This page provides answers to some frequently asked questions.
Many of the pedagogical choices we made when creating CLIP materials was informed by the research on multimedia learning by Richard E. Mayer, Professor of Psychology at UC Santa Barbara, and others. Our primary goal was to design learning objects that cause students to engage with information.
Have more questions? Contact CLIP (email@example.com)
Who can use these tutorials? Can I pass them on to others?
Anyone is free to use CLIP materials. CLIP materials are all free and open-source. The materials are hosted and ready to be used. Simply direct people to the URLs provided for each tutorial.

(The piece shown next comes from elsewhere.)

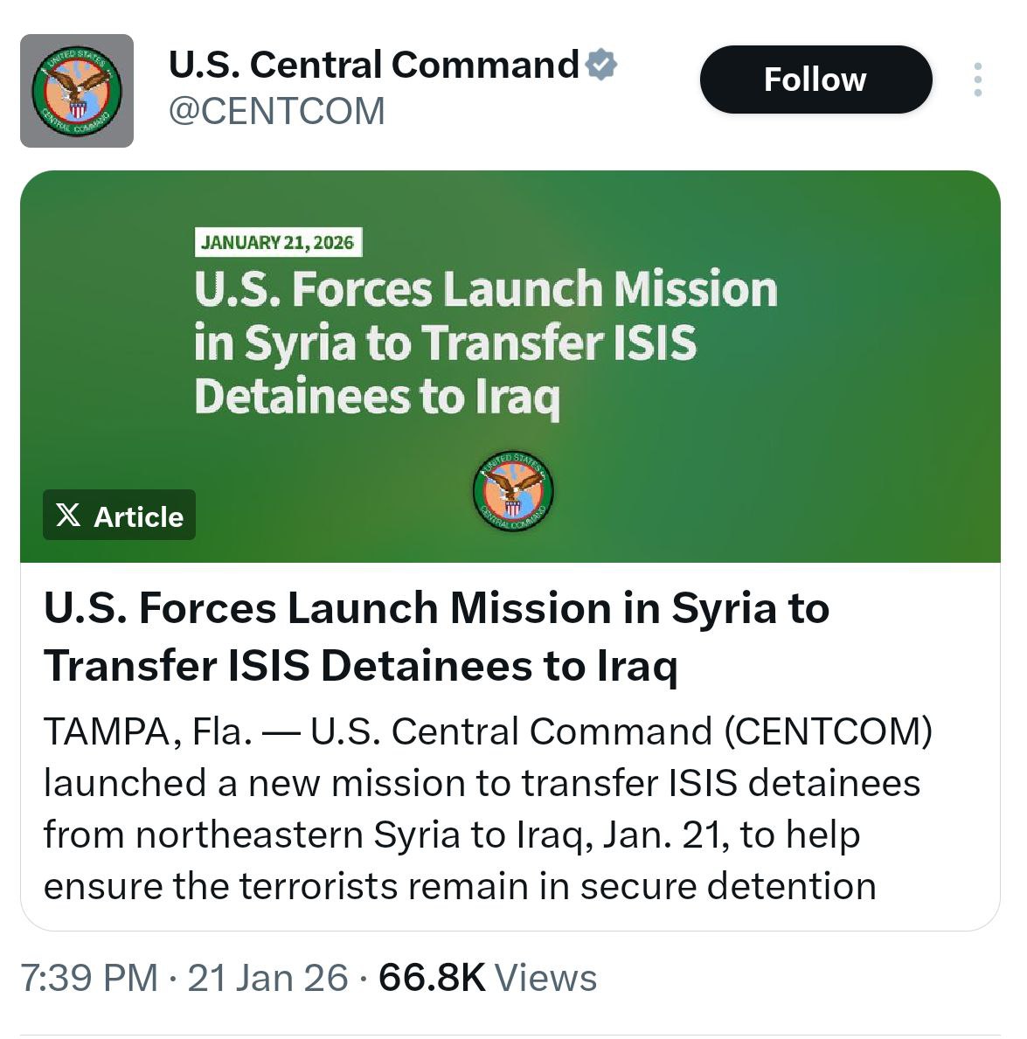Click the 7:39 PM timestamp
Image resolution: width=1027 pixels, height=1039 pixels.
click(89, 977)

See the Use Suggestions page for more info.
Can I edit and republish these tutorials?
Yes. You may download the sources files for any CLIP material, edit, remix, reformat, republish, etc. All CLIP materials are under the Creative Commons: Attribution-Non Commercial-Share Alike. Edit away -- just be sure to provide attribution, don't sell your remixes and share your versions as well. To provide attribution, you may choose to link to the "more info" page that we've created for each CLIP material, or identify that your version has been adapted from CLIP materials and provide a link back to our site.

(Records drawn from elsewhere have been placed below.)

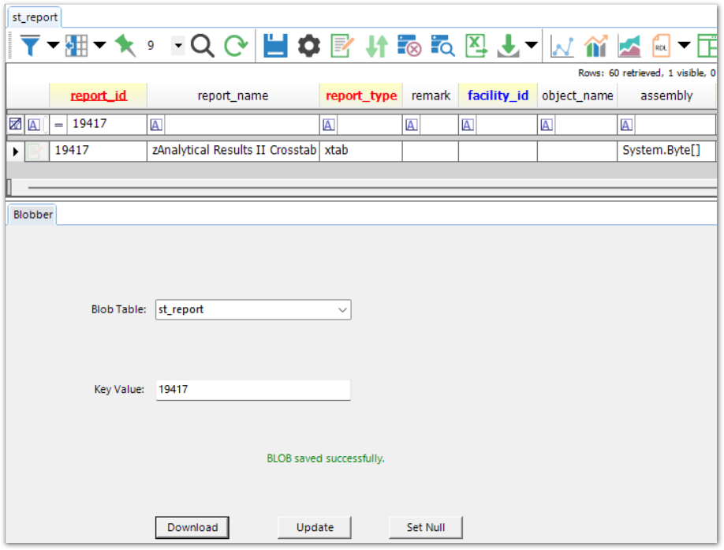Screen dimensions: 724x550
Task: Switch to the Blobber tab
Action: pyautogui.click(x=33, y=214)
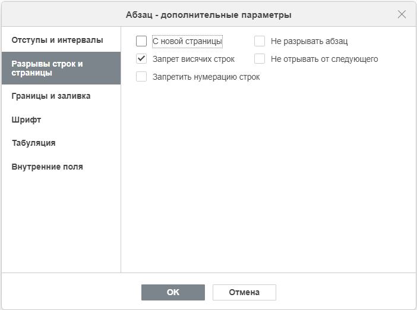Tick the С новой страницы checkbox box

141,41
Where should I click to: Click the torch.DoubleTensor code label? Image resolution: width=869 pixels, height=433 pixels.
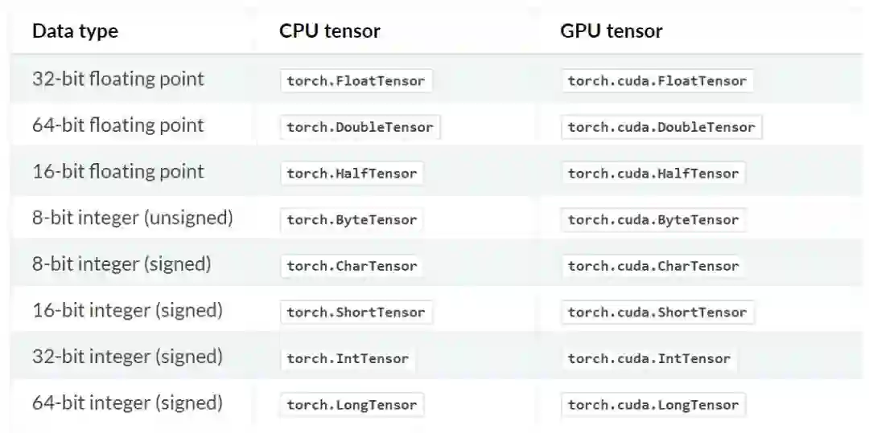point(360,127)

Why do the tutorials have audio?
Studies have shown that people learn from multimedia learning objects better when words are spoken rather than printed as text (Mayer, 2006; Moreno & Mayer, 1999). Mayer (2006) describes this effect from a cognitive perspective: "Printed words can overload the visual channel because the animation and the printed words must compete for attentional resources during learning. When words are presented as spoken text, this offloads some of the cognitive demand from the visual channel to the auditory channel" (p. 380).
All tutorials with audio have closed captioning that can be turned on or off. Audio can be muted. We also offer a text script (.doc) for all tutorials with audio. We encourage you to make the text version available alongside the flash version to facilitate different learning styles and abilities.

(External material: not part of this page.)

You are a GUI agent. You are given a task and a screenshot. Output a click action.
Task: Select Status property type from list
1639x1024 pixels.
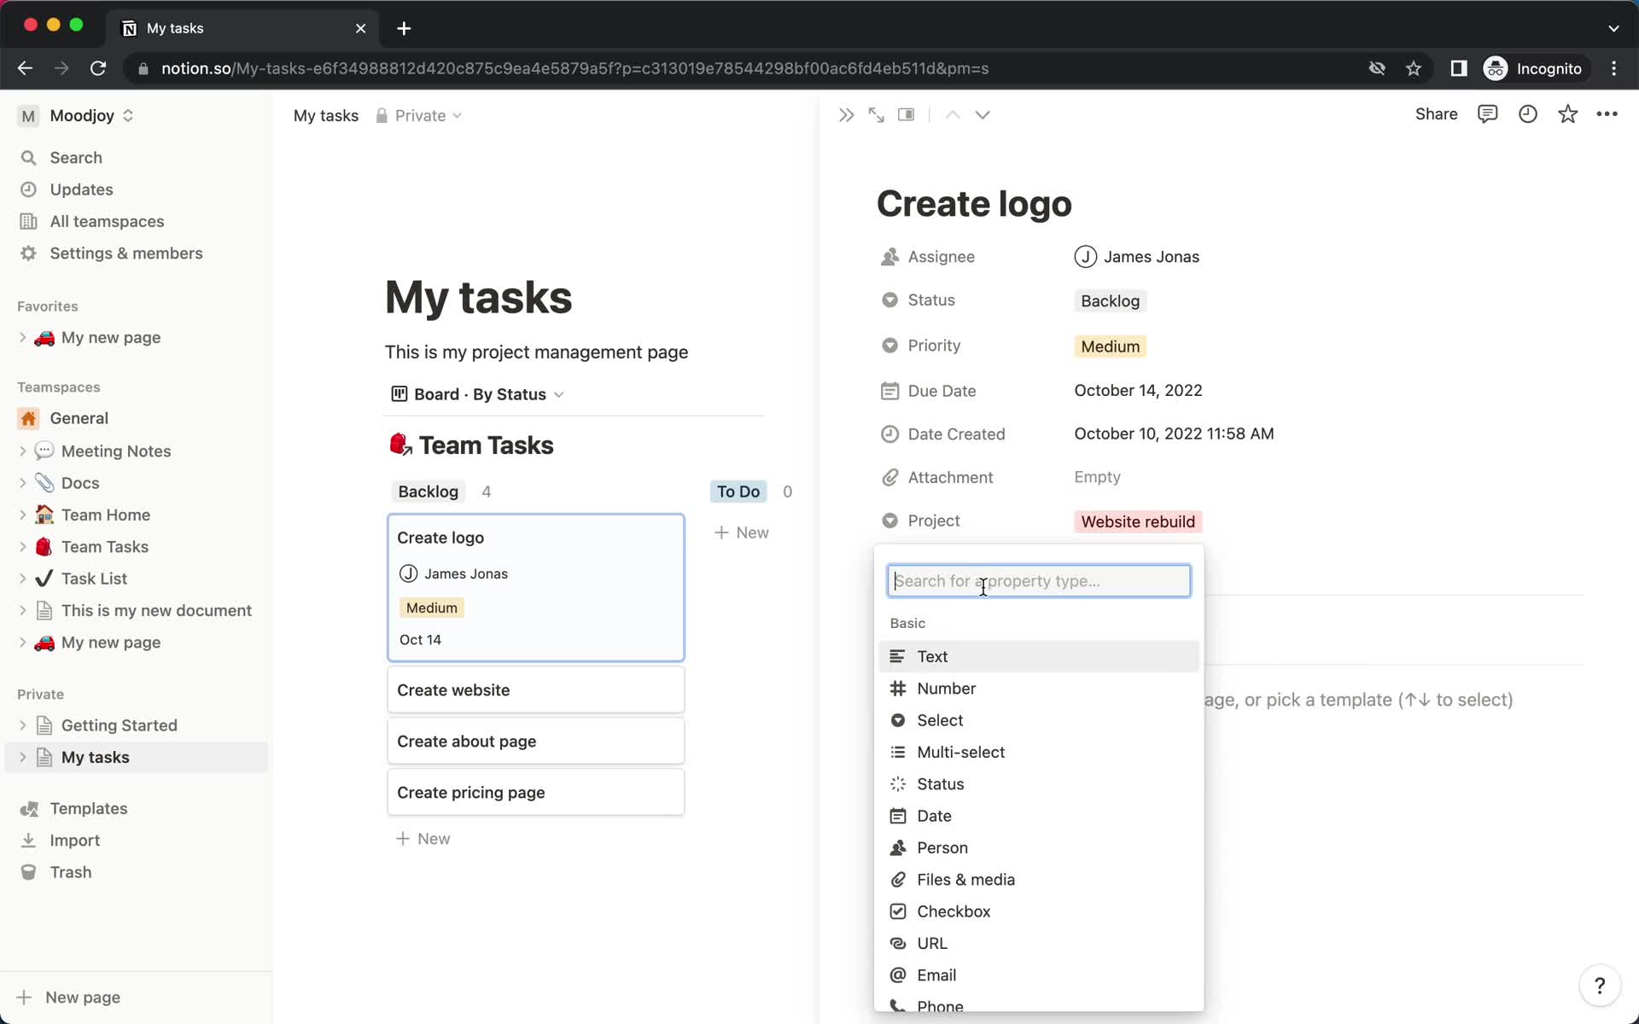(x=939, y=783)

Why do you use a conversational style?
Many studies have shown that people learn from multimedia learning objects better when the material is presented in a casual and conversational style rather than a formal or academic style (Mayer, 2006; Mayer, Fennell, Farmer, & Campbell, 2004; Moreno & Mayer, 2000). Richard Mayer, Professor of Psychology at the University of California, Santa Barbara, is responsible for much of this research and has replicated the positive effect of an informal tone on learning in several studies. He sums the effect up nicely: “When learners view the computer as a social partner, they are more likely to try to understand what the computer is saying to them, thereby engaging in the deeper cognitive processes of organizing and integrating” (Mayer, 2006, pp. 382-383). This description of the social relationship between computers and learners and its connection to learning is also supported by Reeves and Nass (1998).
Colvin Clark, R. & Mayer, R. E. (2007). Applying the personalization principle: Use conversational style and virtual coaches. In E-learning and the science of instruction: Proven guidelines for consumers and designers of multimedia learning (2nd ed., pp. 157-177). San Francisco, CA: Jossey-Bass.
Mayer, R. E. (2006). Ten research-based principles of multimedia learning. In H. F. O’Neil & R. S. Perez (Eds.), Web-based learning: Theory, research, and practice (pp. 371-390). Mahwah, NJ: Lawrence Erlbaum.
Mayer, R. E., Fennell, S., Farmer, L., & Campbell, J. (2004). A personalization effect in multimedia learning: Students learn better when words are presented in conversational style rather than formal style. Journal of Educational Psychology, 96(2).
Moreno, R., & Mayer, R. E. (1999). Cognitive principles of multimedia learning: The role of modality and contiguity. Journal of Educational Psychology, 91, 358-368.
Moreno, R., & Mayer, R. E. (2000). Engaging students in active learning: The case for personalized multimedia messages. Journal of Educational Psychology, 92, 724-733.
Reeves, B., & Nass, C. (1998). The media equation: How people treat computers, television, and new media like real people and places. Stanford, CA: CSLI.